In the capital, Tehran — the country's largest, densest and most populous city — temperatures are expected to hover above 39 degrees Celcius. Meanwhile, in the southwestern, energy-rich province of Khuzestan, the typically scorching weather could go well over 50 degrees Celsius (122 degrees Fahrenheit).  

With the closures covering both the public and private sectors, the plan will mean four consecutive days of stoppage as the two emergency holidays will be followed by Thursday and Friday, the official weekend in Iran. 

The heatwave-triggered holidays were the first of their kind in Iran, an indication of how the country is feeling the pinch of global warming. Yet signs and warnings that Iran is one of the worst affected victims of climate change have long been out there. According to data from the country's meteorological office, the pace of warming per decade in Iran has been 0.4 degrees, twice as intense as that of the global average of 0.2 degrees. 

That translates into new phenomena and natural disasters that were once unthinkable in the country's diverse climatic conditions. Over the past few years, Iranians have witnessed with alarm lower precipitation, consecutive episodes of droughts, as well as unseasonal and deadly floodings, among other calamities. Across the western Zagros Mountains, one of Iran's greenest forest ranges, repeated wildfires have also proven deadly as unequipped volunteers have been struggling to extinguish stubborn flames in the absence of a government response from local officials.  

Government reports also suggest that the soaring temperatures have depleted many water resources, with the most notable case being that of Lake Urmia. And as glaciers on mountains as high as 4,000 meters (13,123 feet) vanish, the strain on the ecosystem is heavier, permanently devastating wider flora and fauna and impacting drinking water.  

The emergency holidays also come as Iran's power network has lagged behind demand over the past two years. Only on Monday, the country's Energy Ministry advised the public to economize, announcing that the national daily consumption had hit 72,458 megawatts, the highest rate ever recorded in the country's history. 

The government's perceived failure to tackle the electricity shortages in a country sitting on the world's fourth-largest oil reserves and second-largest natural gas resources has unsurprisingly sparked loud criticism from economists, environmentalists and ordinary citizens.  

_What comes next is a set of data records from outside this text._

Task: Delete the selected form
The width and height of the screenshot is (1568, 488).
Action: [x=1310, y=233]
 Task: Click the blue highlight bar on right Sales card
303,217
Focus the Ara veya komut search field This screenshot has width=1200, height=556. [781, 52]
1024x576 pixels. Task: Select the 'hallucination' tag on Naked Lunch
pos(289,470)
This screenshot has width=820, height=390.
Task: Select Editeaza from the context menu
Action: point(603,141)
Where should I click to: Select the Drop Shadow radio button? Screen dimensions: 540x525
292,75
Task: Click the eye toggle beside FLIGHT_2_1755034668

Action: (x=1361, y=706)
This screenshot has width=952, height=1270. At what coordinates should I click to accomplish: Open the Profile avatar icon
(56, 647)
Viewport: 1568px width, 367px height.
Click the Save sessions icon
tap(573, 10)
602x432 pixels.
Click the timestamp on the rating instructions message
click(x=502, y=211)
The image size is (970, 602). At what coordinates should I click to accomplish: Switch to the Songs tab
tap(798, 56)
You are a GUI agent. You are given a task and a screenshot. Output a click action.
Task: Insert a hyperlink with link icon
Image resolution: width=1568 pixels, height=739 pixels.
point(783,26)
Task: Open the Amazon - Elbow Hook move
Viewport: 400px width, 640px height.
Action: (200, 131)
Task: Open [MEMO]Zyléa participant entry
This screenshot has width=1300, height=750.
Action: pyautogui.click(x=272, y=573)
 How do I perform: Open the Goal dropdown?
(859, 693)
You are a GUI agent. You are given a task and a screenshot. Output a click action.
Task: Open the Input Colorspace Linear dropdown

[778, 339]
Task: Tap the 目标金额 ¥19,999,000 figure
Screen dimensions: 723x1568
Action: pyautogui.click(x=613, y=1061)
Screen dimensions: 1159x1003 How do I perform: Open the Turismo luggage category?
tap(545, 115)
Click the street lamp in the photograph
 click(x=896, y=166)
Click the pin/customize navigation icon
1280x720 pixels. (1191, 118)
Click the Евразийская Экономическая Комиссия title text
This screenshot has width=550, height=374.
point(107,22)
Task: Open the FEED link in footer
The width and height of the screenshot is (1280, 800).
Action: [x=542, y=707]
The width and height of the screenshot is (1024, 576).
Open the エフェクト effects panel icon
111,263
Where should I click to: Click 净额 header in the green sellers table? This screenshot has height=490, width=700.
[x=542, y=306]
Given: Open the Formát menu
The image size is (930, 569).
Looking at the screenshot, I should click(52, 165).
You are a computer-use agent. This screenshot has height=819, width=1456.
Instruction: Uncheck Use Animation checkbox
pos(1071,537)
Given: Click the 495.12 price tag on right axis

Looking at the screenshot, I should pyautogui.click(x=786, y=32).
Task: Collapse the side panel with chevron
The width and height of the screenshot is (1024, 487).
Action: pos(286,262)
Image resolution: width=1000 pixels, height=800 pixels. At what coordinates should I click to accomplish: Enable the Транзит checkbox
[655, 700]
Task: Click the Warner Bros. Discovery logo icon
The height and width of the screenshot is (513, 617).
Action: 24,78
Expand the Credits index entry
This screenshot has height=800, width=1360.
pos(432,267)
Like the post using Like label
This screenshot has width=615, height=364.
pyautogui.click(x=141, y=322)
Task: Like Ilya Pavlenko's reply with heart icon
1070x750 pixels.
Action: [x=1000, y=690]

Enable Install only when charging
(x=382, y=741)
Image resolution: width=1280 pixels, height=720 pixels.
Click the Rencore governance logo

Officials denied that electricity supplies had anything to do with the emergency holidays plan, maintaining that the situation at power plants remains stable. Many media outlets, however, speculated that the strain on the power system, rather than public health, was the key stimulator of the decision. Back in June, the Iranian government set the public service working hours to begin at 6 a.m. instead of 8 a.m. in an effort to reverse the staggering electricity consumption during the peak summer season. 

The electricity management remained a heated debate on social media as well, where Iranians attacked authorities for their handling of the problem and their alleged refusal to clearly state the reasons behind the emergency holidays.  

"The closures are not about the heatwaves; the regional superpower is running out of electricity," many wrote in sarcasm, borrowing from the Iranian government's typical term of self-praise. 

"For the sake of the health and dignity of the public, you had better close down this sitting government altogether for two years," wrote economist and entrepreneur Pedram Soltani below a tweet by Iranian government spokesman Ali Bahadori Jahromi, in which he linked the emergency holidays to public health.